(3-minute read)

A lot of what I do involves helping people find new work. For my clients, it’s a highly defined process of discovery, learning, and quite simply, hard work. It’s a managed pause for people to identify what they want, what they need and then, strategically working toward obtaining it.

But what if you’re not especially happy with your work, yet you can’t or don’t want to make a move? What you can do is re-energize your current job with a few simple changes in your routine.

This will not magically turn a ‘bad fit’ into a dream job. It might however help you develop better relationships with your colleagues and your organization. Whether you ultimately stay or move on, improved connections with colleagues is a universal standard of career success.

The Benefits of Connection

People who form strong and productive connections with colleagues tend to be happier, are loyal to their workplace and stay in their jobs longer. That’s good because turnover is stressful for the employee and expensive for the employer.

Each of us has the ability to improve interpersonal connections at work. It begins by acknowledging that this is your responsibility, NOT the responsibility of your employer. It’s up to you to make this a part of your personal professional development.


For the Manager & the Managed

Begin with facts about human nature. As social creatures we’re attracted to places with like-minded people. When we congregate at work, we crave acceptance and work to establish trust within a group. We ALL want to contribute.

As a starting point, you can encourage a trusting work environment by appreciating and recognizing the work of others. When we appreciate and recognize others we connect on a human level, are viewed as valued colleagues and are able to collaborate more freely. When acceptance and trust are present, it’s easier to find support towards achieving the goals you’ve set for yourself or the company has set for you.


Defining Appreciation and Recognition

Appreciation and recognition are like fraternal twins. They’re related but not identical. Each brings unique qualities, that, when used together, identify you as a trustworthy and accepting colleague.


Appreciation is the acknowledgement of the qualities of another. Appreciation expresses thanks for specific skills, abilities or ideas that have resulted in a positive collaboration or a new idea. Appreciation is most effective when delivered in
one-on-one conversations.


Appreciation sounds like –

“I am grateful for your ability to …”
“It means a lot to know that you bring your best ideas to our problem solving conversations.”

Recognition is acclaim for an achievement, service or ability; it celebrates hard work and success against a task or deliverable. Recognition is most effective when delivered in a public setting.


Recognition sounds like-

“Awesome job on…”
“Please join me in congratulating…”
“I would like to recognize the work, effort and outstanding contribution of …”

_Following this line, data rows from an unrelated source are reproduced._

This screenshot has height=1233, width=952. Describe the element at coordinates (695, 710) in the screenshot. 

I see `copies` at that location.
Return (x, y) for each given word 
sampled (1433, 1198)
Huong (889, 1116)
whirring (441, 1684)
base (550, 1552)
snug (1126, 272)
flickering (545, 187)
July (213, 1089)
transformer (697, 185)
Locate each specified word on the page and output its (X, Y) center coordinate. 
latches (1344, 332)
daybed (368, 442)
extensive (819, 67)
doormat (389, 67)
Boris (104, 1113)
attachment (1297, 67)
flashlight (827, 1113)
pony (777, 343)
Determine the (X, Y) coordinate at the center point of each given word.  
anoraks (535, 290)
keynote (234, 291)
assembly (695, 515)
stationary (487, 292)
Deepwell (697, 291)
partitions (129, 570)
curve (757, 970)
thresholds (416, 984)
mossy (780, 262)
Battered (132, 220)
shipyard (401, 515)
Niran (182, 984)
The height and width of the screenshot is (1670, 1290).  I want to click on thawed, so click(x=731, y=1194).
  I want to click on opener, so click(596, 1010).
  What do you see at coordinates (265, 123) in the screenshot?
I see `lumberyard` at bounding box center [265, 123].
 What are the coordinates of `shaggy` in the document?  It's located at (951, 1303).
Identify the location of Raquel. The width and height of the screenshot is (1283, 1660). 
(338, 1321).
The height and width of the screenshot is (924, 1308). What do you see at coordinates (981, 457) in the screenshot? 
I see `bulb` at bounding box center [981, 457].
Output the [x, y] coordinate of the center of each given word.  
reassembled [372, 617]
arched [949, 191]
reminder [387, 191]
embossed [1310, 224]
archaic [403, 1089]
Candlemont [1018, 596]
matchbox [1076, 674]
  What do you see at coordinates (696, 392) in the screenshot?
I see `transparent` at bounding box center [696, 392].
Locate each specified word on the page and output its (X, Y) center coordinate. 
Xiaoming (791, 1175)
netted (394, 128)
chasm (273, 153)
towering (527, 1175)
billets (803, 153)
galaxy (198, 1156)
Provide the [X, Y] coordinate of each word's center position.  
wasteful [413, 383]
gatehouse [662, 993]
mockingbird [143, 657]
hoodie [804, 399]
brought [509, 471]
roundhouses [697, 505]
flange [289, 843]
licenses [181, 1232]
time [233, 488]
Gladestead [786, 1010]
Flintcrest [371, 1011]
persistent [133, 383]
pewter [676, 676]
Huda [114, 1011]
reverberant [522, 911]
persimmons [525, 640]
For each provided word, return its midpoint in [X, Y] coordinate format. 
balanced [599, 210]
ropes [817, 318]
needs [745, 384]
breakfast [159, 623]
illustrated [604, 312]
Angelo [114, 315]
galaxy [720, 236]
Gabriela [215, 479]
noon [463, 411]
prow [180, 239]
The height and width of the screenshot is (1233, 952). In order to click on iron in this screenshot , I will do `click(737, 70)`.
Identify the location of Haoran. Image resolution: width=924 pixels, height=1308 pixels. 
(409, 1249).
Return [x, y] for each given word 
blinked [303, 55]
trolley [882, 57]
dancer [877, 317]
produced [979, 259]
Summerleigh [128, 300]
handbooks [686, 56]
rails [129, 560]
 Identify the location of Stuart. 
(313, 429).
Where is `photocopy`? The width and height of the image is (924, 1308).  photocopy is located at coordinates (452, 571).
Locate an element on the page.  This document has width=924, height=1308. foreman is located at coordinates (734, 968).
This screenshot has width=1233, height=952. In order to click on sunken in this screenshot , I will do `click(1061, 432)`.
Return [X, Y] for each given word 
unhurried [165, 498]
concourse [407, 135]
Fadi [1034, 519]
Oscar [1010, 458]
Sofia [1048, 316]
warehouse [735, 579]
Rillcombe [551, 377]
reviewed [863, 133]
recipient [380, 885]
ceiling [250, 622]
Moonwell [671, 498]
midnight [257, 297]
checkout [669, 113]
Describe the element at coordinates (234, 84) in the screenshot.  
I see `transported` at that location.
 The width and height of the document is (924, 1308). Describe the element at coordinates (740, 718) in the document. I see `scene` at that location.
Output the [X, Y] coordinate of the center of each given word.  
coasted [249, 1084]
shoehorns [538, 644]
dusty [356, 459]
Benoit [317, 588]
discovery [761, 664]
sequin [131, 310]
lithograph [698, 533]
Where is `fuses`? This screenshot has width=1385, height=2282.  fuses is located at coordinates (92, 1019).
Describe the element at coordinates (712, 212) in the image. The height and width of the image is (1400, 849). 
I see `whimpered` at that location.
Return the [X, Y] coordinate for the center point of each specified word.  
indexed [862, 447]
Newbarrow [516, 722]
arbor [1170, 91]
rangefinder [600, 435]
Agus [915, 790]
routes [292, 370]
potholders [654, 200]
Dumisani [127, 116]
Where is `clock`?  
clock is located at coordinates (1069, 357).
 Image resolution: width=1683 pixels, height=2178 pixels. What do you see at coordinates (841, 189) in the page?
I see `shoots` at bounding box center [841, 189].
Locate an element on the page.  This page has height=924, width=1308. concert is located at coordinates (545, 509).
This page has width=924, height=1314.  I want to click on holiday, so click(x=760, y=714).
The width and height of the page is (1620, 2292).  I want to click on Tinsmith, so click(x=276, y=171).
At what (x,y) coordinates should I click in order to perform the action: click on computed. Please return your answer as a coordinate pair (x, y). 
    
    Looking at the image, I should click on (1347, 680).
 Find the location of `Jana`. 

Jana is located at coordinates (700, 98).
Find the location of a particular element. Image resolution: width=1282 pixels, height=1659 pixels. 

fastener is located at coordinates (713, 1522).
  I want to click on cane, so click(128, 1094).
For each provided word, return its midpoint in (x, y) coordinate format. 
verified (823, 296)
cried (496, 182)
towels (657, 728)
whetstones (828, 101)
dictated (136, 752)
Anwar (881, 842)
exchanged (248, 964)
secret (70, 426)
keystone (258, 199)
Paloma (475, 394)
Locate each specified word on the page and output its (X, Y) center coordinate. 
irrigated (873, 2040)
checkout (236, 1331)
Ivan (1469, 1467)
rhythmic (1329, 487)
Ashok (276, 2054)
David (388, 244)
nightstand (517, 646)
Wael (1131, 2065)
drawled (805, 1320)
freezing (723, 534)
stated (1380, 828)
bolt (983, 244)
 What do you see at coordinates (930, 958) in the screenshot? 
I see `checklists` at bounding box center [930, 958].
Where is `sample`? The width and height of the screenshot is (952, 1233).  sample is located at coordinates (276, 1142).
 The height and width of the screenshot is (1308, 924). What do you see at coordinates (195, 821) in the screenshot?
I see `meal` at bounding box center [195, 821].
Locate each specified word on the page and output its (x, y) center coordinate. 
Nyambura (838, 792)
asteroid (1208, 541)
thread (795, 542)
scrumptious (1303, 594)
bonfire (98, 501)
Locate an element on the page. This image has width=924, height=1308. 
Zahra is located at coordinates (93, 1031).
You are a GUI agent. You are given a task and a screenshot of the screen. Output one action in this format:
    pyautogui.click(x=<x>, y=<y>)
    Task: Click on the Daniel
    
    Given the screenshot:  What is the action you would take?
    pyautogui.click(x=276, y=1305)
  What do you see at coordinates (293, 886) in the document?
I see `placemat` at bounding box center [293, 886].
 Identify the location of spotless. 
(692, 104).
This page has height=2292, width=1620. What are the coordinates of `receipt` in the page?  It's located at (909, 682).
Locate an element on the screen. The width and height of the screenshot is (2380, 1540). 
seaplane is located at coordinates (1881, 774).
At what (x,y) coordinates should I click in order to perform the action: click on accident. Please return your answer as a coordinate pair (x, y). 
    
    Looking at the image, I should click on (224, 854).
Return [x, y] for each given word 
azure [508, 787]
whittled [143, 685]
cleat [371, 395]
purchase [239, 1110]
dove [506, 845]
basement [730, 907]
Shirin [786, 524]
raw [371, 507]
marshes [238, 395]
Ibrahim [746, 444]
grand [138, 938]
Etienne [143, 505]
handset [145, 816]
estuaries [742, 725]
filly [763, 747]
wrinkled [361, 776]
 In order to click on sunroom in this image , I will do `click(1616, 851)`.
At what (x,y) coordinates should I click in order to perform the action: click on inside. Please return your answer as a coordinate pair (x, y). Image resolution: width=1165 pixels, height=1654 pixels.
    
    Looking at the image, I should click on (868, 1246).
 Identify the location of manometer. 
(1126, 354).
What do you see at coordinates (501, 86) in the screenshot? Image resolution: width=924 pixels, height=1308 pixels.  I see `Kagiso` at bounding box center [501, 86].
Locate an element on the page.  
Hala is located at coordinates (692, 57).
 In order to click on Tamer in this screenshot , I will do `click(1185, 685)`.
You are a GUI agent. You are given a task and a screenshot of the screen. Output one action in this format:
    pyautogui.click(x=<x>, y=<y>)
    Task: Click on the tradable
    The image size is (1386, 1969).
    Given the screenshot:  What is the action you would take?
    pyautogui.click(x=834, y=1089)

Practicing appreciation and recognition in equal amounts is your one-two punch for increasing connections with others. Incorporating these practices into your daily routine may represent a shift in your current behavior, but the effort will be rewarded with a higher degree of trust, collaboration and loyalty.


Everyday Practice

Practicing Appreciation

  1. Walk around. Dedicate 20 minutes each day to walking the halls and checking in with your colleagues-in their space. It’s not only good physical exercise, you’ll learn a lot by listening to others.
  2. Appreciate one person each day. Unless you work in a two-person office, this may seem like overkill. It’s not. The simple act of expressing appreciation will immediately connect you with the activities of others. This is an acknowledgement of behavior, not workflow, and not an opportunity to delegate.
  3. Whether supervisor or staff, open your one-on-one meetings with a comment of appreciation. Everyone, regardless of title, wants to be noticed.

Practicing Recognition

  1. Ask the department head to build recognition time into staff meetings. Begin each meeting with 2 minutes for recognizing colleagues. This is a good way for all staff members to embrace and adopt the practice.
  2. Create department-wide recognition activities. A newsletter, intranet shout out or a quarterly staff breakfast become events that enhance interpersonal connections.
  3. If you have direct reports, task them with developing a staff recognition program. They can aggregate what they hear, identify important trends and recommend next steps.

Start small.

Each of these practices represent a small shift and are easily incorporated into daily routines. It is more impactful to consistently deliver appreciation and recognition activities than launch a single, large-scale initiative.

Your humble acts of appreciation and recognition will be noticed. You will be perceived as a trusted colleague and included in conversations and decision-making. Appreciating and recognizing the behavior and work of others will help you achieve greater happiness at work.